Exercise description:
Rewrite every one of the rows below as a numbered list, dropping any blank lines.

Data provided:
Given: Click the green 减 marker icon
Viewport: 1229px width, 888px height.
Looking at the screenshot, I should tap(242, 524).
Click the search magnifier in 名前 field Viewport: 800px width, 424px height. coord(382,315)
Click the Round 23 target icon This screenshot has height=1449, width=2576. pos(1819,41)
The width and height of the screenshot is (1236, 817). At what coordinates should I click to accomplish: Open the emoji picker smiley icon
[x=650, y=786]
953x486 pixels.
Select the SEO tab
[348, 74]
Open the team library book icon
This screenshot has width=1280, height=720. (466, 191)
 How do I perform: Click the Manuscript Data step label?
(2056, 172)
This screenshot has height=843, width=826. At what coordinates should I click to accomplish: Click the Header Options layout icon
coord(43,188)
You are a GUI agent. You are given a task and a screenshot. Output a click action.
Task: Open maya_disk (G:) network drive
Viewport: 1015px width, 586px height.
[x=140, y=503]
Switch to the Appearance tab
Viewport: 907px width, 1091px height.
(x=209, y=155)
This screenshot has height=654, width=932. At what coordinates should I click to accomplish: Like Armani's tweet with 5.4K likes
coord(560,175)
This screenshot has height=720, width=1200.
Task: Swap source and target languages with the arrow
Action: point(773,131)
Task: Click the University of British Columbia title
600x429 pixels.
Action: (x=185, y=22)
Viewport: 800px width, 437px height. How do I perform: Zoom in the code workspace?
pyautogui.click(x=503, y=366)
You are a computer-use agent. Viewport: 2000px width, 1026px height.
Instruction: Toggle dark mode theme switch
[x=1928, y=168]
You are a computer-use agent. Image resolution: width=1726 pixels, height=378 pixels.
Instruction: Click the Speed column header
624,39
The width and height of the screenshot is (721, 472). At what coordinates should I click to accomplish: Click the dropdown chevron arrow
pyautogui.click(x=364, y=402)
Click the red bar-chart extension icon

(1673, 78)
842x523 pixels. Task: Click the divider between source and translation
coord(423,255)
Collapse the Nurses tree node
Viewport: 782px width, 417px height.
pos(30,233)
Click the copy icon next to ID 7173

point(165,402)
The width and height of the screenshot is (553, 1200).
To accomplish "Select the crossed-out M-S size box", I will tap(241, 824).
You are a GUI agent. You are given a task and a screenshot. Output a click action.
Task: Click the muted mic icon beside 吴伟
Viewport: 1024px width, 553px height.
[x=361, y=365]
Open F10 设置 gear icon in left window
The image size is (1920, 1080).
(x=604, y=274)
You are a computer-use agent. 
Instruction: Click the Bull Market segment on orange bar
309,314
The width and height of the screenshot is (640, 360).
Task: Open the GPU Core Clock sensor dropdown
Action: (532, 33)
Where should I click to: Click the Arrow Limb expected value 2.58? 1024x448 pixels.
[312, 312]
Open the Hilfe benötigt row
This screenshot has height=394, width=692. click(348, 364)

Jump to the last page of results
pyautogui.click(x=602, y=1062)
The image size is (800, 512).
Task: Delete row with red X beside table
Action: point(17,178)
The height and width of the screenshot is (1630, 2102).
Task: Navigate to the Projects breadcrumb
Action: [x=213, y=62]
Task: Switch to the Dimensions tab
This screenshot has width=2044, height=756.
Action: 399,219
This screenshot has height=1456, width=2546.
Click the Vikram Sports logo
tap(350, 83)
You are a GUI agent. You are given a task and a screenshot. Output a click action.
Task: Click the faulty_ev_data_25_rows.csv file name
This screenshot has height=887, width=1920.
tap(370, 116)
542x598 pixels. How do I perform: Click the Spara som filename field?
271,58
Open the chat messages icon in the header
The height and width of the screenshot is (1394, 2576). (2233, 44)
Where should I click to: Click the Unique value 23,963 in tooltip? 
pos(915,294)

Task output:
1. Given: Click the green 减 marker icon
2. Viewport: 1229px width, 888px height.
3. Looking at the screenshot, I should tap(242, 524).
4. Click the search magnifier in 名前 field Viewport: 800px width, 424px height. coord(382,315)
5. Click the Round 23 target icon This screenshot has height=1449, width=2576. pos(1819,41)
6. The width and height of the screenshot is (1236, 817). At what coordinates should I click to accomplish: Open the emoji picker smiley icon
7. [x=650, y=786]
8. 953x486 pixels.
9. Select the SEO tab
10. [348, 74]
11. Open the team library book icon
12. This screenshot has width=1280, height=720. (466, 191)
13.  How do I perform: Click the Manuscript Data step label?
14. (2056, 172)
15. This screenshot has height=843, width=826. At what coordinates should I click to accomplish: Click the Header Options layout icon
16. coord(43,188)
17. You are a GUI agent. You are given a task and a screenshot. Output a click action.
18. Task: Open maya_disk (G:) network drive
19. Viewport: 1015px width, 586px height.
20. [x=140, y=503]
21. Switch to the Appearance tab
22. Viewport: 907px width, 1091px height.
23. (x=209, y=155)
24. This screenshot has height=654, width=932. At what coordinates should I click to accomplish: Like Armani's tweet with 5.4K likes
25. coord(560,175)
26. This screenshot has height=720, width=1200.
27. Task: Swap source and target languages with the arrow
28. Action: point(773,131)
29. Task: Click the University of British Columbia title
30. 600x429 pixels.
31. Action: (x=185, y=22)
32. Viewport: 800px width, 437px height. How do I perform: Zoom in the code workspace?
33. pyautogui.click(x=503, y=366)
34. You are a computer-use agent. Viewport: 2000px width, 1026px height.
35. Instruction: Toggle dark mode theme switch
36. [x=1928, y=168]
37. You are a computer-use agent. Image resolution: width=1726 pixels, height=378 pixels.
38. Instruction: Click the Speed column header
39. 624,39
40. The width and height of the screenshot is (721, 472). At what coordinates should I click to accomplish: Click the dropdown chevron arrow
41. pyautogui.click(x=364, y=402)
42. Click the red bar-chart extension icon
43. (1673, 78)
44. 842x523 pixels. Task: Click the divider between source and translation
45. coord(423,255)
46. Collapse the Nurses tree node
47. Viewport: 782px width, 417px height.
48. pos(30,233)
49. Click the copy icon next to ID 7173
50. point(165,402)
51. The width and height of the screenshot is (553, 1200).
52. To accomplish "Select the crossed-out M-S size box", I will tap(241, 824).
53. You are a GUI agent. You are given a task and a screenshot. Output a click action.
54. Task: Click the muted mic icon beside 吴伟
55. Viewport: 1024px width, 553px height.
56. [x=361, y=365]
57. Open F10 设置 gear icon in left window
58. The image size is (1920, 1080).
59. (x=604, y=274)
60. You are a computer-use agent. 
61. Instruction: Click the Bull Market segment on orange bar
62. 309,314
63. The width and height of the screenshot is (640, 360).
64. Task: Open the GPU Core Clock sensor dropdown
65. Action: (532, 33)
66. Where should I click to: Click the Arrow Limb expected value 2.58? 1024x448 pixels.
67. [312, 312]
68. Open the Hilfe benötigt row
69. This screenshot has height=394, width=692. click(348, 364)
70. Jump to the last page of results
71. pyautogui.click(x=602, y=1062)
72. The image size is (800, 512).
73. Task: Delete row with red X beside table
74. Action: point(17,178)
75. The height and width of the screenshot is (1630, 2102).
76. Task: Navigate to the Projects breadcrumb
77. Action: [x=213, y=62]
78. Task: Switch to the Dimensions tab
79. This screenshot has width=2044, height=756.
80. Action: 399,219
81. This screenshot has height=1456, width=2546.
82. Click the Vikram Sports logo
83. tap(350, 83)
84. You are a GUI agent. You are given a task and a screenshot. Output a click action.
85. Task: Click the faulty_ev_data_25_rows.csv file name
86. This screenshot has height=887, width=1920.
87. tap(370, 116)
88. 542x598 pixels. How do I perform: Click the Spara som filename field?
89. 271,58
90. Open the chat messages icon in the header
91. The height and width of the screenshot is (1394, 2576). (2233, 44)
92. Where should I click to: Click the Unique value 23,963 in tooltip? 
93. pos(915,294)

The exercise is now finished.